Alê Oliveira

O Brasil acaba de sair de um processo eleitoral muito difícil, com as pesquisas apontando em direção oposta ao PT, embora sob pequenas margens de diferenças.

De há muito não víamos um quadro parecido, o que reforçava a ideia de derrota do Partido dos Trabalhadores, que para os seus eleitores tinha como causa a manutenção do líder Lula da Silva na prisão, cumprindo longa pena.

Houve outros fatos que podem justificar a derrota de Haddad e para nós um dos mais fortes foi a decisão de tirar o vermelho no segundo turno, desnaturando o ideário ideológico do partido.

Mudanças drásticas como essa, em meio a uma eleição, costumam surtir efeito contrário, reforçando a tese de combate da oposição.

Mas, é claro que a ausência de Lula nas ruas e a retirada da cor vermelha da propaganda eleitoral de Haddad poderiam não atrapalhar o candidato Haddad – por si só um bom quadro para o partido.

Houve para nós uma insistência ideológica contrária aos valores democráticos, tornando a repetição da palavra democracia na campanha de Haddad uma contradição.

Boa parte do eleitorado jovem preferiu ficar com Haddad, mas eleitores que já passaram dos 35 anos guardam lembranças de regimes autoritários e fechados, como a extinta URSS, que na sua disputa ombro a ombro com os Estados Unidos, nas primazias científicas e nas humanas em geral perdeu no médio prazo, embora tendo saído à frente em alguns segmentos de importância científica e publicitária, como o lançamento do primeiro satélite artificial, o Sputnik.

Para a juventude da época, contrária ao fantástico apelo do rock and roll, o gol da Academia Soviética de Ciências seria o precursor da vitória do socialismo no planeta.

Os norte-americanos perceberam a vantagem adversária e lançaram-se a fundo no mesmo campo da conquista espacial, com dolorosas derrotas no início, mas finalmente alcançando a dianteira em curto espaço de tempo.

Mesmo o Sputnik 2, com a cadelinha Laika e mais tarde o feito com o astronauta diplomata Yuri Gagarin não conseguiram manter por muito tempo a supremacia soviética.

Quando surgiu Gorbatchev, entendendo que o bloco soviético estava prestes a se esfacelar por se constituir em várias nações cooptadas pela Rússia para formar a URSS, aproveitando a derrota de Hitler na Segunda Guerra Mundial, o campo esquerdista do planeta passou a raciocinar mais à direita, entendendo que o capitalismo estava mais próximo das aspirações humanas.

Não foi fácil para Gorbatchev convencer parceiros fortes como a China comunista e os pequenos órfãos adotados e rebeldes como Cuba, onde reinava o sonho igualitário, com seus custos debitados à pátria-mãe.

========

### [INSTRUÇÕES DO EXERCÍCIO]
Edite o trecho do texto que vai de "Os norte-americanos perceberam" até "das aspirações humanas.", trocando "supremacia soviética" por "liderança soviética", e apresente-o por inteiro.

### [DADOS DISPONÍVEIS]
========

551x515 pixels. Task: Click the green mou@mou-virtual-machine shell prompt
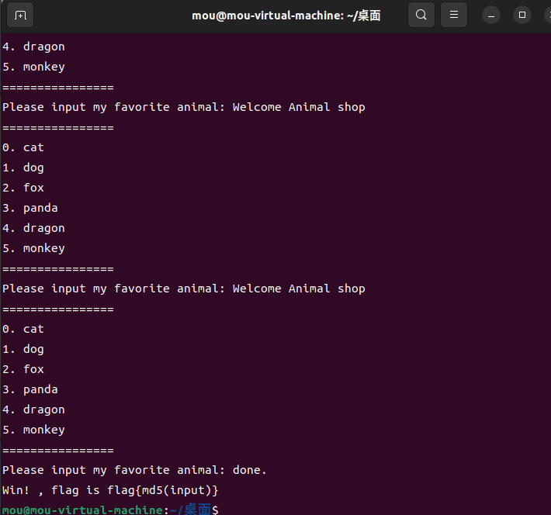tap(82, 510)
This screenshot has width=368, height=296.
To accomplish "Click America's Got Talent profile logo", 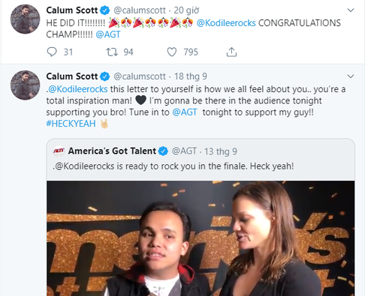I will 59,151.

========

### [RESPOSTA CORRETA]
Os norte-americanos perceberam a vantagem adversária e lançaram-se a fundo no mesmo campo da conquista espacial, com dolorosas derrotas no início, mas finalmente alcançando a dianteira em curto espaço de tempo.

Mesmo o Sputnik 2, com a cadelinha Laika e mais tarde o feito com o astronauta diplomata Yuri Gagarin não conseguiram manter por muito tempo a liderança soviética.

Quando surgiu Gorbatchev, entendendo que o bloco soviético estava prestes a se esfacelar por se constituir em várias nações cooptadas pela Rússia para formar a URSS, aproveitando a derrota de Hitler na Segunda Guerra Mundial, o campo esquerdista do planeta passou a raciocinar mais à direita, entendendo que o capitalismo estava mais próximo das aspirações humanas.